The full set of entries below must be returned exactly as shown.

****************

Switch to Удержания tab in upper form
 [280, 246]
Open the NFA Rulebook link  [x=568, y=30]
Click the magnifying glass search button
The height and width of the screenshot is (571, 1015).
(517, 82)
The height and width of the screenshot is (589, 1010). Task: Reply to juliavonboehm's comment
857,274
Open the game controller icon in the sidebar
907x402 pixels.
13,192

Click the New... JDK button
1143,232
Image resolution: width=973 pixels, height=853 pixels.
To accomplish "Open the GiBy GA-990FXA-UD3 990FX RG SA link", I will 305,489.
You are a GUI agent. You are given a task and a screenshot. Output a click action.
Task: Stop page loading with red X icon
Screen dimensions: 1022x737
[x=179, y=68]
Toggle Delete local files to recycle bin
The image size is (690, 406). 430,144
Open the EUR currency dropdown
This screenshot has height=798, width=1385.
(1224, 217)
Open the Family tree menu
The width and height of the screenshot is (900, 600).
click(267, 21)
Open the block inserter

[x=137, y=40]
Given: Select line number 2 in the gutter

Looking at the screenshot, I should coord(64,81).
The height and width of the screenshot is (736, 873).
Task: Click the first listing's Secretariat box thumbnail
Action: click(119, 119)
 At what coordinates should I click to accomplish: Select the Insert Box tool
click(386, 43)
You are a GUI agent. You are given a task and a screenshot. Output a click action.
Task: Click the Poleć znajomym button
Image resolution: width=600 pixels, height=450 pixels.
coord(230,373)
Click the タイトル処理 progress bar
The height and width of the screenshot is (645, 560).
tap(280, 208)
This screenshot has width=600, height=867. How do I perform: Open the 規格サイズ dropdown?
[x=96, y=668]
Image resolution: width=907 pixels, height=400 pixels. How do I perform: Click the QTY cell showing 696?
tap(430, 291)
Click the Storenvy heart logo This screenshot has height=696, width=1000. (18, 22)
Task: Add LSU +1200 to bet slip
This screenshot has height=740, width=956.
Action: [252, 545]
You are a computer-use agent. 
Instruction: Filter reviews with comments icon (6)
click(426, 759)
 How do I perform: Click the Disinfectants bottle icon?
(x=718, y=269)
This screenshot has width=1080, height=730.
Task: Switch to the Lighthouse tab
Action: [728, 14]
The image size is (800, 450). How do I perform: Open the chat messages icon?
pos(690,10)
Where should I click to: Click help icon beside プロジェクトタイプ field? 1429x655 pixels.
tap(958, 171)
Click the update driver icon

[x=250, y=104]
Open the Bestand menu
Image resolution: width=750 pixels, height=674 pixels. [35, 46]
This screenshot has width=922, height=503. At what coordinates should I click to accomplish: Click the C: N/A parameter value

****************

REPLY:
Switch to Удержания tab in upper form
 [280, 246]
Open the NFA Rulebook link  [x=568, y=30]
Click the magnifying glass search button
The height and width of the screenshot is (571, 1015).
(517, 82)
The height and width of the screenshot is (589, 1010). Task: Reply to juliavonboehm's comment
857,274
Open the game controller icon in the sidebar
907x402 pixels.
13,192

Click the New... JDK button
1143,232
Image resolution: width=973 pixels, height=853 pixels.
To accomplish "Open the GiBy GA-990FXA-UD3 990FX RG SA link", I will 305,489.
You are a GUI agent. You are given a task and a screenshot. Output a click action.
Task: Stop page loading with red X icon
Screen dimensions: 1022x737
[x=179, y=68]
Toggle Delete local files to recycle bin
The image size is (690, 406). 430,144
Open the EUR currency dropdown
This screenshot has height=798, width=1385.
(1224, 217)
Open the Family tree menu
The width and height of the screenshot is (900, 600).
click(267, 21)
Open the block inserter

[x=137, y=40]
Given: Select line number 2 in the gutter

Looking at the screenshot, I should coord(64,81).
The height and width of the screenshot is (736, 873).
Task: Click the first listing's Secretariat box thumbnail
Action: click(119, 119)
 At what coordinates should I click to accomplish: Select the Insert Box tool
click(386, 43)
You are a GUI agent. You are given a task and a screenshot. Output a click action.
Task: Click the Poleć znajomym button
Image resolution: width=600 pixels, height=450 pixels.
coord(230,373)
Click the タイトル処理 progress bar
The height and width of the screenshot is (645, 560).
tap(280, 208)
This screenshot has width=600, height=867. How do I perform: Open the 規格サイズ dropdown?
[x=96, y=668]
Image resolution: width=907 pixels, height=400 pixels. How do I perform: Click the QTY cell showing 696?
tap(430, 291)
Click the Storenvy heart logo This screenshot has height=696, width=1000. (18, 22)
Task: Add LSU +1200 to bet slip
This screenshot has height=740, width=956.
Action: [252, 545]
You are a computer-use agent. 
Instruction: Filter reviews with comments icon (6)
click(426, 759)
 How do I perform: Click the Disinfectants bottle icon?
(x=718, y=269)
This screenshot has width=1080, height=730.
Task: Switch to the Lighthouse tab
Action: [728, 14]
The image size is (800, 450). How do I perform: Open the chat messages icon?
pos(690,10)
Where should I click to: Click help icon beside プロジェクトタイプ field? 1429x655 pixels.
tap(958, 171)
Click the update driver icon

[x=250, y=104]
Open the Bestand menu
Image resolution: width=750 pixels, height=674 pixels. [35, 46]
This screenshot has width=922, height=503. At what coordinates should I click to accomplish: Click the C: N/A parameter value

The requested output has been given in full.